By The Guardian
Majid Namjoo lobbies for increased private investment from India in Iran’s energy sector, during Delhi visit
A senior Iranian minister has called on “independent” nations to “define a new structure for the world” and resist sanctions, during a visit to India.
The energy minister, Majid Namjoo, played down deepening economic problems in Iran and said US and European sanctions imposed over his country’s nuclear programme hurt those who imposed them most.
A new round of sanctions may be announced at a meeting of EU foreign ministers next week.
Namjoo repeated Tehran’s claim that Iran needed nuclear power to replace its vast oil and gas reserves and that Iran had no ambitions to build a nuclear weapon.
“Oil and gas resources will be finished in the future so we need another source of energy,” he told an audience of businessmen in Delhi. “[Western powers and their allies] try to put obstacles; they kill and terrorise our scientists,” Namjoo said, referring to the deaths of several people associated with Iran’s nuclear programme.
Most analysts believe the sanctions are compounding Iran’s economic woes, undermining the value of the national currency. Prices of everyday staples are now rising almost every day.
Iran hopes to build support among traditionally non-aligned powers such as India. However, the relationship with Delhi is complex. Western and Indian intelligence agencies and investigators believe that Iran was behind a bomb attack in Delhi in February that left the wife of an Israeli diplomat badly injured.
India, which suffers a chronic power shortage, imports large amounts of Iranian oil, though it has been trying to reduce the total, under US pressure. Indian diplomats privately play down their trade links with Iran. Iran, one of the world’s largest oil producers, relies on crude sales for 80% of its export revenue and to bring in foreign currency.
Britain, France and Germany hope to tighten already tough EU sanctions on Iran at next week’s meeting. Fears of an imminent Israeli military strike on Iranian nuclear facilities have calmed.

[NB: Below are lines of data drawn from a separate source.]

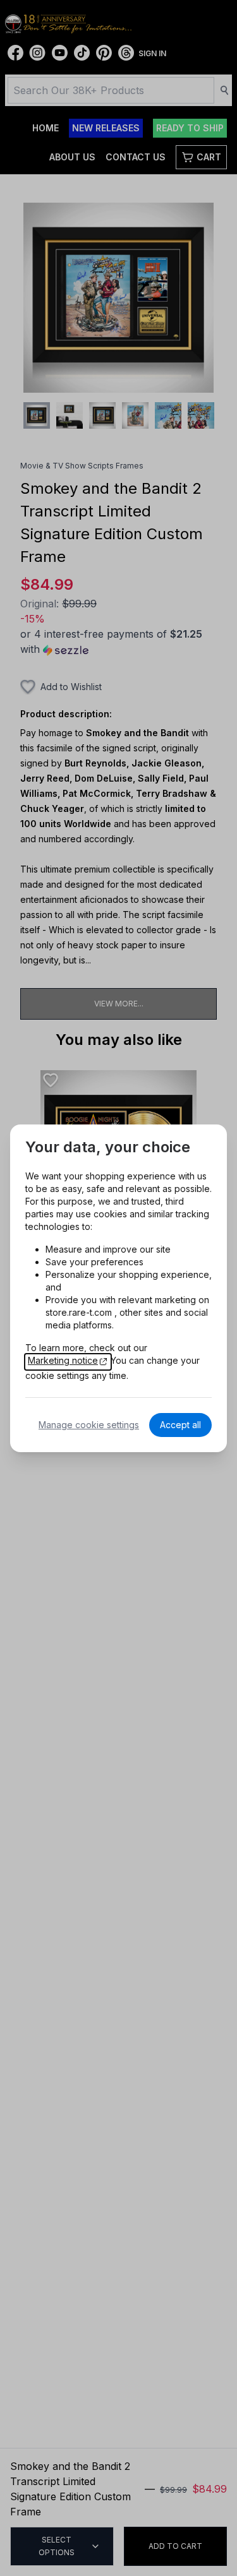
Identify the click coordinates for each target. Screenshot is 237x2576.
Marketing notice (63, 1360)
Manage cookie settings (89, 1424)
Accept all (180, 1424)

Rather than targeting specific firms, the UK has suggested imposing sanctions on whole sectors of trade with Iran to cover materials that could help Tehran expand its nuclear programme, particularly uranium enrichment. However, some member states fear the effect of enhanced sanctions on the European economy.

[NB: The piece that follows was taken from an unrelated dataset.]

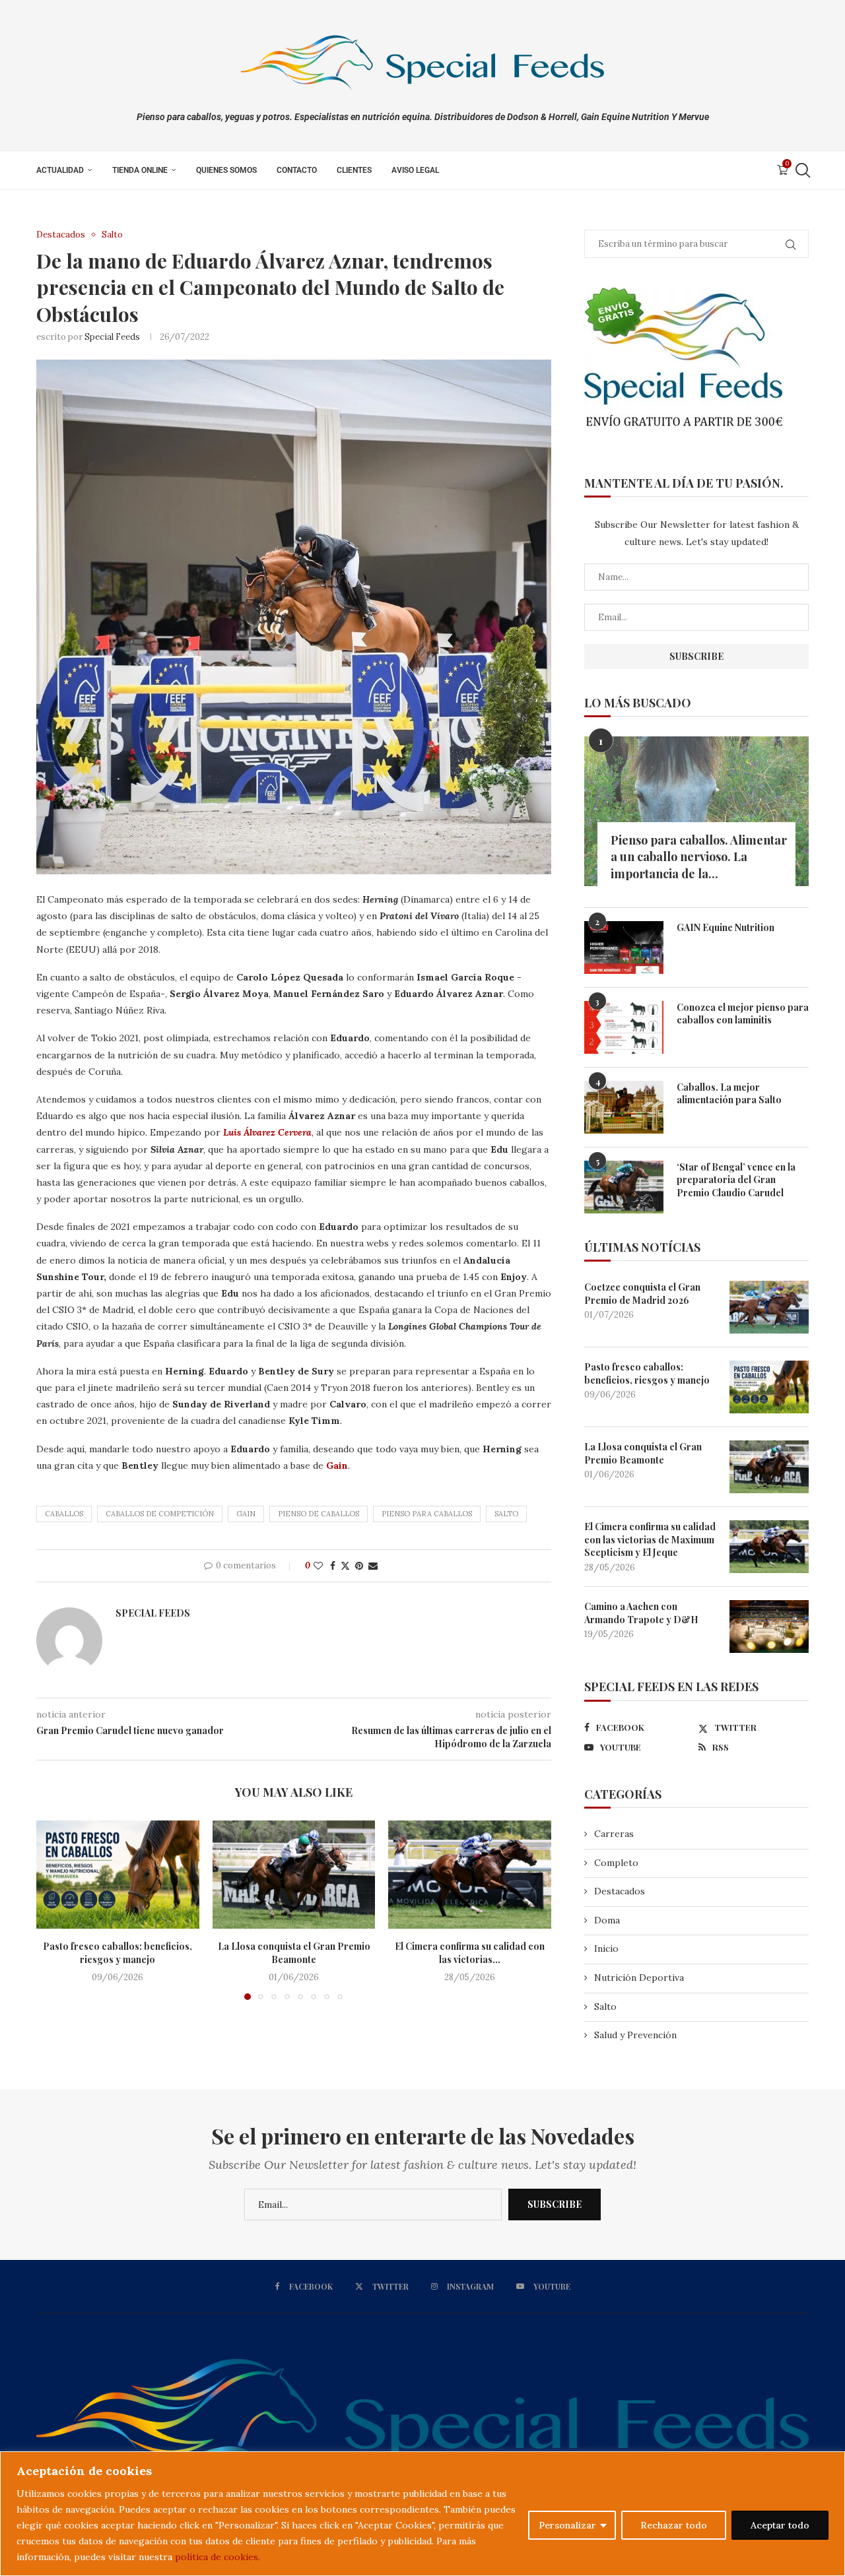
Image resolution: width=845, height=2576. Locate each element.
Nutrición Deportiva (639, 1977)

Namjoo, who has met a series of Indian ministers in Delhi, lobbied for increased private investment from India in Iran’s energy sector. He referred to the historic legacy of the Silk Route across Asia, and spoke of his admiration for Jawaharlal Nehru, the Indian post-independence leader who pioneered an independent policy for developing world nations.
“The non-aligned movement shows that tyrannic structures in the world cannot continue. Iran and India can play a role in defining new structures,” the minister said. Tehran recently hosted a summit of non-aligned nations.